# GESTIÓN DEL AGUA > Recarga de Acuiferos >  México apuesta por fortalecer su estrategia de recarga de acuíferos

## Jonasino

> Conagua
> Comisión Nacional del Agua de México. Creada el 16 de enero de 1989 con la misión de administrar y preservar las aguas nacionales para lograr su uso sustentable.





> Debido a que el agua subterránea tiene un rol sustancial en el abastecimiento de todos los sectores de usuarios y en el funcionamiento de los ecosistemas, como los humedales, la Comisión Nacional del Agua (Conagua) ha fortalecido la estrategia de recarga de acuíferos, informó Víctor Alcocer Yamanaka, Subdirector General Técnico de la dependencia. 
> 
> Al inaugurar el 9º Simposio Internacional de Gestión de Recarga de Acuíferos, Víctor Alcocer explicó que abastecen a alrededor de 50 por ciento de la población del mundo y 43 por ciento de su agua es usada para riego. 
> 
> Particularmente, detalló, los acuíferos y los fenómenos hidrometeorológicos son la fuente principal de abastecimiento de agua del norte, el noroeste y el centro de México (lo cual representa dos terceras partes del país), debido a que se encuentran ubicadas en la franja de los grandes desiertos. 
> 
> Además, a pesar de que los acuíferos solo representan 20 por ciento del total del agua disponible en México, satisfacen más de 60 por ciento de abastecimiento de agua para uso público urbano y 58 por ciento de las zonas industriales, y aportan más de 35 por ciento del agua para riego agrícola. 
> 
> Ante esa importancia, subrayó, desde el inicio de esta administración se ha fortalecido la estrategia de protección de acuíferos.
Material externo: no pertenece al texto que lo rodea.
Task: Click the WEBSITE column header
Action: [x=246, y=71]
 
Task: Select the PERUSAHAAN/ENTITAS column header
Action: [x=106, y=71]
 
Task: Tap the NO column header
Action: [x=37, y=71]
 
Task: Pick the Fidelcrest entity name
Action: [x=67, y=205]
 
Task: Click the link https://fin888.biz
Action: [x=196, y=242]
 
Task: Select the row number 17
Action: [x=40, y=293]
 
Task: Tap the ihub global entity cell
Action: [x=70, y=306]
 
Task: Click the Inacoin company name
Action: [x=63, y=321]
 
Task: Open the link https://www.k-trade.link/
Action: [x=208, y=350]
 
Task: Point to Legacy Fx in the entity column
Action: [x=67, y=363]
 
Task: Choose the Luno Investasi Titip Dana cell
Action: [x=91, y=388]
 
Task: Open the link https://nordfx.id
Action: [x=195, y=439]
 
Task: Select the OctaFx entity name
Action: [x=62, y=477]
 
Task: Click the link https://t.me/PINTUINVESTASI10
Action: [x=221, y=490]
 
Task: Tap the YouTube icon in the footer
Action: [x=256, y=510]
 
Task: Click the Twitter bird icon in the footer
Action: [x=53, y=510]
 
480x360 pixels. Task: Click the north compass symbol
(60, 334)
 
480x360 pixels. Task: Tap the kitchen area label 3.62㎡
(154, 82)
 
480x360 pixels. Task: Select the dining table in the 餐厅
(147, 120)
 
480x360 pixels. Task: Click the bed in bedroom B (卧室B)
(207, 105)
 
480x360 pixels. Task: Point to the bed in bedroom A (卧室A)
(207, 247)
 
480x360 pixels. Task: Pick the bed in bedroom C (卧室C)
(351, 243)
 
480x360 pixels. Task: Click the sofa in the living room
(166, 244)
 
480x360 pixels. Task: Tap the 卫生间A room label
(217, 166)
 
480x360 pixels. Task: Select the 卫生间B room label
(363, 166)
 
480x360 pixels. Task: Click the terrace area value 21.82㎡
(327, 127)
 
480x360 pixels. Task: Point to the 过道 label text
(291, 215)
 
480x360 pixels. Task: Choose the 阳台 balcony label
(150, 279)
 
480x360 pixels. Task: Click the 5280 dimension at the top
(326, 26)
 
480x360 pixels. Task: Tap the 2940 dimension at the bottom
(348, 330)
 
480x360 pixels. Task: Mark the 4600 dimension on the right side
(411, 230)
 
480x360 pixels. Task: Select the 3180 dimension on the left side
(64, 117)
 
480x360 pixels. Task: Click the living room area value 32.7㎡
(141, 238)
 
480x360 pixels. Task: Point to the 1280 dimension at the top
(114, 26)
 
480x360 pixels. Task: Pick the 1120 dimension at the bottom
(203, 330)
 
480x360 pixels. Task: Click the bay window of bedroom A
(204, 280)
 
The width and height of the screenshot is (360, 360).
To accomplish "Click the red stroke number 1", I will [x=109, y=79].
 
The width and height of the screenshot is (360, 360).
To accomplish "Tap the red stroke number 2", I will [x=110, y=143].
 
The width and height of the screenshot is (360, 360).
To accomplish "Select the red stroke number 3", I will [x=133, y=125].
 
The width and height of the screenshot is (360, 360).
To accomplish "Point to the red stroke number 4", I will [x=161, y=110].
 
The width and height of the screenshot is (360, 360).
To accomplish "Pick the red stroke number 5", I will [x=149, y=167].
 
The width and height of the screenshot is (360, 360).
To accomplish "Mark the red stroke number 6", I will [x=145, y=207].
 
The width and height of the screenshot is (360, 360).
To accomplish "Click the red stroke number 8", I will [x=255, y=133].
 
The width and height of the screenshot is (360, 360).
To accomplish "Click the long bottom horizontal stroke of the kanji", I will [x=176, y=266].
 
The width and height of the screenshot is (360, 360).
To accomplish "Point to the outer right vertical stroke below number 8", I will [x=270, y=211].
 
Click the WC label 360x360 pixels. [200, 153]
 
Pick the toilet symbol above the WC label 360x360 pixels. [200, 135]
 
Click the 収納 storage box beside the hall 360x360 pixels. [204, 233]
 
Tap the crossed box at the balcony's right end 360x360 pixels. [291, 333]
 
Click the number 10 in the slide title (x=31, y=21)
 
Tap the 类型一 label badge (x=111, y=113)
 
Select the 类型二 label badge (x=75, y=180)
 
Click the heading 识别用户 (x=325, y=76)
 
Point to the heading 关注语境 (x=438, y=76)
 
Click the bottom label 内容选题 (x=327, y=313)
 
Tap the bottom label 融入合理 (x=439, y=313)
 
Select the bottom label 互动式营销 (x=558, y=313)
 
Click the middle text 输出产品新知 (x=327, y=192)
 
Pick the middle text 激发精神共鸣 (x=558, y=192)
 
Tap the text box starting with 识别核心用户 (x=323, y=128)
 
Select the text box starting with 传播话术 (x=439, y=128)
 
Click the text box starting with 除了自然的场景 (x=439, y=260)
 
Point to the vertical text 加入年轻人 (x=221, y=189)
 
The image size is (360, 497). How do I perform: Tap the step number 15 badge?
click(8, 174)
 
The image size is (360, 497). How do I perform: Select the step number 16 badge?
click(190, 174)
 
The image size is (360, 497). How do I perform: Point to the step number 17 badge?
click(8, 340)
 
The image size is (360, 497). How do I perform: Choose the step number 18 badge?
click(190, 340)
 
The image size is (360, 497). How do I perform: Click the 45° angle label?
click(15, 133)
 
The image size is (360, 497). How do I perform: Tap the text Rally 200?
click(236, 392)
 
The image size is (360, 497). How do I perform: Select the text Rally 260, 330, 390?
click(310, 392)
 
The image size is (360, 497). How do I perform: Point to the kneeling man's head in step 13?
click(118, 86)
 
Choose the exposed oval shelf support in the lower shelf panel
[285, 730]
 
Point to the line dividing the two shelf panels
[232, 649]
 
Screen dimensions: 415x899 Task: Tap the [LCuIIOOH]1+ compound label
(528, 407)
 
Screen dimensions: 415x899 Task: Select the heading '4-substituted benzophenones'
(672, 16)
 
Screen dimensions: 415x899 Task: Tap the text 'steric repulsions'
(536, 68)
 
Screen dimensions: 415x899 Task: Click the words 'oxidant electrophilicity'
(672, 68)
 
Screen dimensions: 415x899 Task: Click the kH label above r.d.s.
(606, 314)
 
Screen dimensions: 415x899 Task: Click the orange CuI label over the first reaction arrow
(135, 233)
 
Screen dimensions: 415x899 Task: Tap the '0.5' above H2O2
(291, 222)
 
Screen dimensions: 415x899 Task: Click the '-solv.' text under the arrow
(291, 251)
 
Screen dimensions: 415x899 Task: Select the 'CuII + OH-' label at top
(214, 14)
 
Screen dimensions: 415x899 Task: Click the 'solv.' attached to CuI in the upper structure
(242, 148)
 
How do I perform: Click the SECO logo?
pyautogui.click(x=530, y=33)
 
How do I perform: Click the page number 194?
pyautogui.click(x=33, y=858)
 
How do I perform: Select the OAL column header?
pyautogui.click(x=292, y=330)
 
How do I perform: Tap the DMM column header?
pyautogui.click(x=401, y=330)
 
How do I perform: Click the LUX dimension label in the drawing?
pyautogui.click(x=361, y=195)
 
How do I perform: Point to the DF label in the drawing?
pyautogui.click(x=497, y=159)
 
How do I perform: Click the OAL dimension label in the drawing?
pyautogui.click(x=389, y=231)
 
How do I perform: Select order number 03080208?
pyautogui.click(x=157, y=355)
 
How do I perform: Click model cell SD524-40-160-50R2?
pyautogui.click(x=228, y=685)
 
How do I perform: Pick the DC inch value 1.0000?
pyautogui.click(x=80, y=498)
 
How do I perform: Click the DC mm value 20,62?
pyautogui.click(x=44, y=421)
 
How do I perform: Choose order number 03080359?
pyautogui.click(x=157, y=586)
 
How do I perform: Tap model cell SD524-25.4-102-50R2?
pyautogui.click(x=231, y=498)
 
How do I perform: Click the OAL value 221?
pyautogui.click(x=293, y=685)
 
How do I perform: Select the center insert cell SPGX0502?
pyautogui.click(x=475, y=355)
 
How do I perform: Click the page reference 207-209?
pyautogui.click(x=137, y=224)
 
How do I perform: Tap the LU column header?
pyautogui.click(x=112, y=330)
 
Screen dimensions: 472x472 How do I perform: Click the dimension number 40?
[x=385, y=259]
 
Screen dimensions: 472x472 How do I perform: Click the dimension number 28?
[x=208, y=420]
Muestra de ello es que el Presidente de la República, Enrique Peña Nieto, firmó el acuerdo que suspendió el libre alumbramiento de las aguas nacionales, con el fin de mantener el control de las extracciones y, con ello, fortalecer la protección del recurso y avanzar hacia el equilibrio entre la disponibilidad y la demanda. 
> ...


Fuente: http://www.iagua.es/noticias/mexico/...arga-acuiferos

----------


## milagro4

es muy buena idea, ojala todos los paises fueses apoyado

----------